He was discharged on Wednesday.  Thursday night I came in to work at

11pm.  The nurses told me that James had died in his sleep that morning.  So he only got one night at home.  I was devastated.   I planned to go to his funeral on Saturday at 2pm with two other nurses who knew the area well.  Friday night I worked an extra four hours, coming in at 7pm instead of the usual 11pm.  So I had worked all week 11pm to 7am with an extra four hours on Friday night.  Saturday morning came and I was exhausted though I still planned to stay awake for the funeral at 2pm.  One of the nurses had already cancelled going to the funeral the day before.  Then the other nurse called me Saturday morning and said she wasn't going either! 

Then I was in a quandary.  Atlanta is a big city and I wasn't sure if I could find the funeral home by myself or not.  I called the funeral home and they gave me directions to go to Peachtree Street.  If you know Atlanta at all, you'd know that EVERY STREET is named Peachtree Street or some variation of that.  I didn't know if I could find it or not and I was getting really tired at that point - it was about 10 or 11am and way past my bedtime.  I had been counting on the others to drive me there because I knew I'd be sleep deprived by that point, plus I didn't know the area.  I was so angry about this situation that I stayed up, still going back and forth in my mind about whether to go or not.  Although I was exhausted, I couldn't sleep.  I reluctantly made up my mind that I would not go to the funeral.   I guess it was about 12 noon at that point.  I remember I was sitting on the sofa trying to unwind.
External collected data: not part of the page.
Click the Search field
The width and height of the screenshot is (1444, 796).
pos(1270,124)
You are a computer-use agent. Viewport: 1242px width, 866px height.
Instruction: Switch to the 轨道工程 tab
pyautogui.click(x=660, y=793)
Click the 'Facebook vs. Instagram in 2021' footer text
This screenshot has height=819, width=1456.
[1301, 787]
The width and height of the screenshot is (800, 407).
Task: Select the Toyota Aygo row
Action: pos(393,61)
That's when it started.  I heard James's voice in my mind just as clear as day saying "Ginny, please go....please Ginny....please....please go."  I was in a state of shock at hearing his voice urging, begging, pleading with me to go to his funeral.  Although I had heard from my dad after his death, I still couldn't quite believe I was also hearing from James.  I knew why he was urging me to go though.  It was for the sake of his dear wife.  I knew she was probably devastated.  But I knew that it was dangerous for me to be out on the streets of Atlanta being sleep-deprived though.  So I got a little perturbed because James kept on insisting that I go.  He kept saying "Ginny....please,...please go...."  I was really uncomfortable because of  his persistence.  This went on for about two hours.  This begging and pleading finally and abruptly came to a halt.  I looked at the clock.  It was 2pm.

Did you sense an awareness or presence of the deceased without actually seeing, hearing, feeling or smelling them ?  No
       
Did you hear the deceased or hear something associated with the deceased?  Yes
     
Describe:  Yes, I heard "Ginny....please go...please Ginny....please go..." over and over and over and over again until 2pm
     
Did the voice or sound seem to originate externally, or outside of you, inside of you, or did you not hear a voice or sound but had a knowing of what was communicated?  In my mind.

     
If you heard a voice or sound, was it similar or dissimilar to the voice or sound the deceased made when they were alive?  It was exactly as he sounded when alive.

     
How clearly did you hear the deceased?  Clear as day.

     
Is there any possibility that what you heard was from any other source in the surroundings at the time of your experience?  Absolutely not.

     
Was there any possible impairment to your hearing at the time of the experience?  No.

Did you feel a touch or experience any physical contact from the deceased?  No

Did you see the deceased?  No

Did you smell a distinct smell, fragrance or odor associated with the deceased?  No

How long did the experience last?  For about 2 hours, more or less.

Was the beginning and end of the experience gradual or more sudden?  Both the beginning and the end were abrupt.  It just started and then it just ended.

Could you sense the emotions or mood of the deceased?  Oh yes.  He was desperate that I go to his funeral.
     
Describe:  Oh yes.  He was desperate that I go to his funeral.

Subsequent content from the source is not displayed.